Having a higher or lower level does in fact have a specific meaning. It’s more than just a way of saying “I like this more” or “this language is easier to program in.” The “level” in question is the level of abstraction — how far abstracted the language is from the underlying hardware.

Underneath everything else, a computer is a machine that encodes 1s and 0s as pulses of low or high voltage electricity running through transistors. This is a very messy reality, and there’s tons of details and strange quirks that go into how exactly a computer is put together. For instance — just to pick one example — there are dedicated circuits for doing certain types of math, like arithmetic, but they only work for certain size numbers, so you have to handle bigger numbers seperately.

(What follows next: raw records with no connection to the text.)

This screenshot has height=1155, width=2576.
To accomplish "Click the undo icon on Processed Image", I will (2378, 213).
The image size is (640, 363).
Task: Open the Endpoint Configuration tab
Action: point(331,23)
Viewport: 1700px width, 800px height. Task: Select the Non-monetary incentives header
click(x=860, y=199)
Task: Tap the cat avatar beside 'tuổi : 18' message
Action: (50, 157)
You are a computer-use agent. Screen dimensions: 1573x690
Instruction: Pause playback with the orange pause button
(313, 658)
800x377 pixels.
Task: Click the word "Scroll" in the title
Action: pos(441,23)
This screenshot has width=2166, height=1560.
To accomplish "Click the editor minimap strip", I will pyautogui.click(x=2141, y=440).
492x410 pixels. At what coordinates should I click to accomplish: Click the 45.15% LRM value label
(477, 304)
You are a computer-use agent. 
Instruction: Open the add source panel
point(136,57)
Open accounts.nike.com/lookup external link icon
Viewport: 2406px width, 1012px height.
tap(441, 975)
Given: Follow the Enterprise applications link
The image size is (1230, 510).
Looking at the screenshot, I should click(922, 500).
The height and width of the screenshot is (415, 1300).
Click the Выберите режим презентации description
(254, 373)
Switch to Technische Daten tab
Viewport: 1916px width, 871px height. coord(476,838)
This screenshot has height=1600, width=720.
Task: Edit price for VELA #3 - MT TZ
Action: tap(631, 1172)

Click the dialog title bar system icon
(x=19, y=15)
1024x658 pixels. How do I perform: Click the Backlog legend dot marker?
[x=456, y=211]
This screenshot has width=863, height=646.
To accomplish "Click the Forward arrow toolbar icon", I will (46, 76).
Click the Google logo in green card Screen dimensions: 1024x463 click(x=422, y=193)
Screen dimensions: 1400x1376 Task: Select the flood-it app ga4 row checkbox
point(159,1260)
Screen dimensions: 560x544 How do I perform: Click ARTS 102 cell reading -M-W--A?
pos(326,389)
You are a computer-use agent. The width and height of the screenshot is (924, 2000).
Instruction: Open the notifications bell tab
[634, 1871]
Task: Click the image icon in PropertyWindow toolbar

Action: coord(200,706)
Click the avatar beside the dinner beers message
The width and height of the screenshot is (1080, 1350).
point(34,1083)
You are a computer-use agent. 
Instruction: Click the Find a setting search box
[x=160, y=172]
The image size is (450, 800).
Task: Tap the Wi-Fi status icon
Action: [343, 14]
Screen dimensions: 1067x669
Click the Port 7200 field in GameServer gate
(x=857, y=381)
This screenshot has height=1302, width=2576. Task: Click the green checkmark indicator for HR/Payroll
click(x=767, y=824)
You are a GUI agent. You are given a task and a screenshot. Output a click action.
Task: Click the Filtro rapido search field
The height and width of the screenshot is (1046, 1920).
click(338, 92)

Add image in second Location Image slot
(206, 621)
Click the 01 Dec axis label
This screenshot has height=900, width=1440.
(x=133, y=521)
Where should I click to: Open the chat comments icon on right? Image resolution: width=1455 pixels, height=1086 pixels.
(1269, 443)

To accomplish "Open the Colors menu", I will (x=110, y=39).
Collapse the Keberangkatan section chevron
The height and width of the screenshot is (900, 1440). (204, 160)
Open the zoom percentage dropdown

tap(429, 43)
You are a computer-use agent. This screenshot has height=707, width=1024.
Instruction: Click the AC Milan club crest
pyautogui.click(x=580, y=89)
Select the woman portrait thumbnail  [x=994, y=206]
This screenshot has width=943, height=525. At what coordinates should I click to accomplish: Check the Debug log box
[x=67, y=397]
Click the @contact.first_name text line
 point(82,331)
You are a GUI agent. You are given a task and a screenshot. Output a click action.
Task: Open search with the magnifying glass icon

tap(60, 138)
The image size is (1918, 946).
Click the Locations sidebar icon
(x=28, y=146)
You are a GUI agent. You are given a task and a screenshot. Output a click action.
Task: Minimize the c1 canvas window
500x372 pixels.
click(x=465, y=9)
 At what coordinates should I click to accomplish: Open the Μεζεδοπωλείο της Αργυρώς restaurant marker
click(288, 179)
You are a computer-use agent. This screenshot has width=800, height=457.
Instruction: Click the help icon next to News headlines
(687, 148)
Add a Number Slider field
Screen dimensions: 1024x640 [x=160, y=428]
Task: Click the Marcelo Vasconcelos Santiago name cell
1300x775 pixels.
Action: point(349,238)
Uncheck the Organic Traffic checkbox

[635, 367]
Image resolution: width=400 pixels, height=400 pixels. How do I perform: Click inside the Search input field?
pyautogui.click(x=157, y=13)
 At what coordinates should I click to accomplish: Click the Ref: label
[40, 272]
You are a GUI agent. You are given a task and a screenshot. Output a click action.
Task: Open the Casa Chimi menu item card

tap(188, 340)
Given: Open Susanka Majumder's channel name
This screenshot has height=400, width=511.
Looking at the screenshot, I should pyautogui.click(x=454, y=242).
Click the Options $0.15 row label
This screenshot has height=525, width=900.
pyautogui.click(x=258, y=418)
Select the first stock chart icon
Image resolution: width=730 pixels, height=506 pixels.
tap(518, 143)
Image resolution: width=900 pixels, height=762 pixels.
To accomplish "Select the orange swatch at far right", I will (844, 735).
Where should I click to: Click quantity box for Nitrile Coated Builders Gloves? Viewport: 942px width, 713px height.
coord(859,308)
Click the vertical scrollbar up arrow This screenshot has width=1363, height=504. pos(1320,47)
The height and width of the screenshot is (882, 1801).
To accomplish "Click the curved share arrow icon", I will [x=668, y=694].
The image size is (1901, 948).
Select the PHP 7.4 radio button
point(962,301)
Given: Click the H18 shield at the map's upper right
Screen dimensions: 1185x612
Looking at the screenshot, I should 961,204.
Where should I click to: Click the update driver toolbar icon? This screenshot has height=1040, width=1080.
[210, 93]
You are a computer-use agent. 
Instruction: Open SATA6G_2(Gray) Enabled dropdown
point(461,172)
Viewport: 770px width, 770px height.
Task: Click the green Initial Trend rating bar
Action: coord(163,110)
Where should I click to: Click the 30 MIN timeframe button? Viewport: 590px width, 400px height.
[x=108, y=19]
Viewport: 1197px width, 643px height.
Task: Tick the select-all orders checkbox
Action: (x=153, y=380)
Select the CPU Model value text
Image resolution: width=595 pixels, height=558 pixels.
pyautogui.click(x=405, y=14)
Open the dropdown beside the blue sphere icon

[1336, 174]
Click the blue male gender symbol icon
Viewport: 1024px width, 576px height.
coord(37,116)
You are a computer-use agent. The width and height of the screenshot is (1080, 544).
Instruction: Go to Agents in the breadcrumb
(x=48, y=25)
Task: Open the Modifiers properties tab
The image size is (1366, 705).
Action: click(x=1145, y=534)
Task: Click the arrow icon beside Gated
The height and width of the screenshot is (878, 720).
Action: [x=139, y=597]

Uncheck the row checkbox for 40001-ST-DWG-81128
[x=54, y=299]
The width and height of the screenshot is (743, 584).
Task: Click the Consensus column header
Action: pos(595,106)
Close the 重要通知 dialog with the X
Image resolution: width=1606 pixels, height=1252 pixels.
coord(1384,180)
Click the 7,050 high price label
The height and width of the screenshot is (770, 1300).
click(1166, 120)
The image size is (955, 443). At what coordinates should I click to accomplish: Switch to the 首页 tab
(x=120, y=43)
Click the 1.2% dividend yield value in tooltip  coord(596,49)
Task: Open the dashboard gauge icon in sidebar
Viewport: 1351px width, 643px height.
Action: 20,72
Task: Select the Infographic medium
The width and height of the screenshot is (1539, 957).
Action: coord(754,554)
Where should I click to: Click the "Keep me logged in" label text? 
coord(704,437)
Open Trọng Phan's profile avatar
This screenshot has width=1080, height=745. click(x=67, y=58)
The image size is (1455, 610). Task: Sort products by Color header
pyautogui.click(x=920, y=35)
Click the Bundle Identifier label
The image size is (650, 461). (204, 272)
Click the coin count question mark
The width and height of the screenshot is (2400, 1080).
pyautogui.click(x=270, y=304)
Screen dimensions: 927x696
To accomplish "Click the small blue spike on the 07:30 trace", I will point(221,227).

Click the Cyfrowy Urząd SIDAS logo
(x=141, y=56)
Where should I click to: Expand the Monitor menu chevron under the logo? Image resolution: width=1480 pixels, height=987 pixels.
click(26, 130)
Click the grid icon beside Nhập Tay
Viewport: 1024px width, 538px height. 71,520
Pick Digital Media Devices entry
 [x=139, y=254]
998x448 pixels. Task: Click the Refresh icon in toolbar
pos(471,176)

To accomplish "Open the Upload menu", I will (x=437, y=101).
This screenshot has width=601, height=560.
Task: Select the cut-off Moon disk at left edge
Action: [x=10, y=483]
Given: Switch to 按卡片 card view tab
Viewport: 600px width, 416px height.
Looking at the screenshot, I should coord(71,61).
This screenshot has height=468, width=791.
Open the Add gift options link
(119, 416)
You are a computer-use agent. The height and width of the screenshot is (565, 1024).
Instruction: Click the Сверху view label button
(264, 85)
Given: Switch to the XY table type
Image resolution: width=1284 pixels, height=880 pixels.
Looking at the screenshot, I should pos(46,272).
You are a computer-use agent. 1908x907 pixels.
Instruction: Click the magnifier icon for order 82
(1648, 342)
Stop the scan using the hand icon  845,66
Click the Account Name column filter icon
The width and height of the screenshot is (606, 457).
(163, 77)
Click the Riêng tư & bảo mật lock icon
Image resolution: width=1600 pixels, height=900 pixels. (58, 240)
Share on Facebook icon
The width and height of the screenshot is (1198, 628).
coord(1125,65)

A very low level language is one that deals directly with this underlying reality. Their vocabularies match the circuits: you can talk about the specific CPU operations your computer is actually doing. Languages at this level are generally called assembly languages.

A language like C is higher level than assembly language. It lets you play a game of make-believe, by creating an abstraction of an imaginary computer that’s much simpler than actual computers. For instance, in the imaginary C computer, you can tell it to define a function that takes an input and gives you an output, and then use that function elsewhere in your code. A “function” is just a C abstraction — the actual computer hardware has no idea what a function is. Behind the scenes, the C compiler is translating your functions into assembly language, but you don’t need to know that to use them — you can pretend that the reality that C shows you is the actual reality. It’s kind of like the Matrix.

So is it better to write in C or assembly? It depends on what you’re trying to do. C can let you pretend that computers are nice and simple, but every once in a while it’s useful to know what’s actually going on. For instance, if you’re trying to harness the very last ounce of speed for an extremely demanding high-def video game, sometimes going down to the level of assembly lets you pull off tricks you just can’t do in C. But for most of the world, most of the time, C’s reality is fine. And if you’re working in C, you can get work done much, much faster than assembly, because you can forget about all the messy details of how computers actually work.

Ruby, Python, PHP, Java, and javascript are all higher level than C, because they present you with fake computers that are even more simple than C’s. The biggest detail those languages hide is memory management. In C, if you want to store data, you have to explicitly ask the compiler for the memory, and then tell the computer when you are done with it. And if you mess up and tell it too soon or too late, heaven help you. Whereas in the higher level languages, the computer tries to guess when you need more memory and when you’re done with it, so you can, for the most part, forget about it.

This is great and that’s why those languages are popular for building things on the web – because when you are building an app, you don’t usually need the level of control that C gives you over memory allocation, and you save a lot of time by not worrying about it. However, in our opinion, those languages are still too low-level for optimal web programming. If you’re building a web app with a Ruby backend, you have to worry about, among other things: sending data from the server to the client, talking to a database, the way web browsers translate html and css into your user interface, asynchronous vs synchronous event code, and much more.

With Bubble, we want to create the next generation of higher level language, which gives you an even simpler reality to work with. Bubble speaks the language of apps: you can talk about things you care about, like images and buttons, what happens when the user presses the screen, sending emails, connecting to social networks, saving and updating user content, etc. If you need to, you can drop down to a lower-level language (javascript) to take advantage of the greater flexibility, but for the most part you won’t need to.

This means that you can do more with less time, because instead of focusing on lower-level details that aren’t important to what you’re working on, you can focus on creating an amazing app.